Al Pop Corn Festival del Corto ha vinto la sezione Miglior Corto Italiano.
Ecco la recensione di Viola di Marco Lorenzo Masante.
Protagonista Marina Massironi nel ruolo di Viola, il corto di Masante parla, con estrema sincerità, delle rinunce che alle donne vengono imposte.
Durante una cena di famiglia, in cui il figlio Ascanio presenta ai genitori (Massironi e Gigio Alberti) la fidanzata, Viola, parlando con la ragazza, ricorda i tempi passati, i sogni, e a quanto ha rinunciato. Ammira la ragazza che, con sincerità, si difende dalle scelte imposte e le fa rimpiangere ciò che lei non ha fatto per sè stessa.
La narrazione si scioglie in maniera fluida ed incisiva. Tutto è concentrato sulla recitazione degli attori, un gruppo affiatato e più che credibile. Ovviamente, ad attrarci è la Massironi, protagonista indiscussa che non schiaccia gli altri con la sua prova.

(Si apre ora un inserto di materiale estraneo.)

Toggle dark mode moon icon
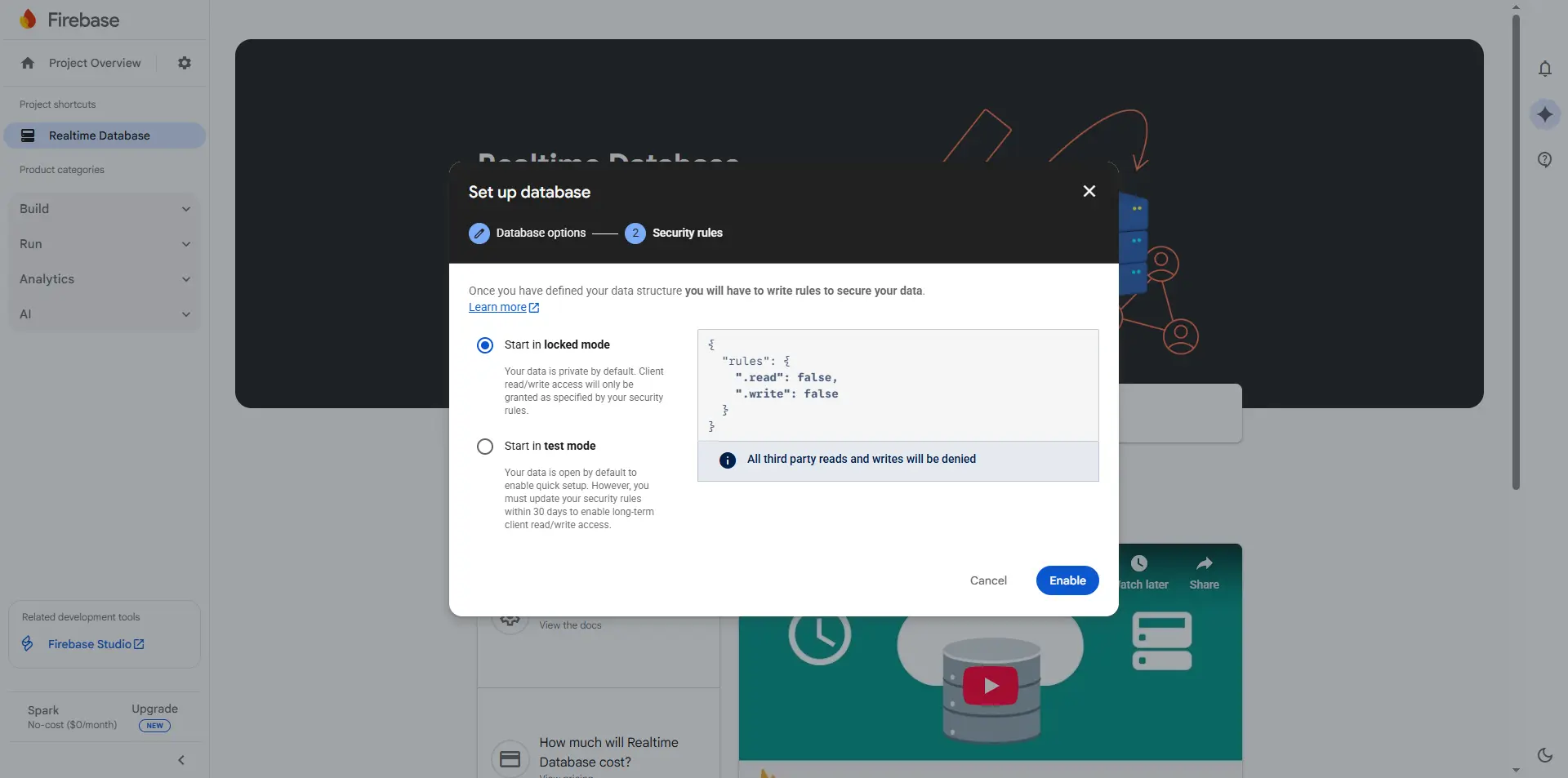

Viola si sposa. Chiude il suo bellissimo banco dei fiori. Il marito osserverà che era solo un mestiere stancante. Mette al mondo Ascanio. Ascanio, però, sembra essere stato cresciuto solo da suo padre. La pensa come lui. Andrà a Londra e la sua fidanzata, senza sapere nulla, dovrà smettere di lavorare perché "non serve".
Viola sorride. Ma dietro quello sguardo c'è il risentimento per una rinuncia che l'ha allontanata da sé stessa e dalla sua dignità.
Viola è un cortometraggio che spiega quanto costi rinunciare a noi. Quando gli altri ci danno per "scontati" e dimenticano il valore del lavoro, delle scelte come affermazione di sé, oltre la vita di coppia.
Una produzione OffiCine (IED e Anteo).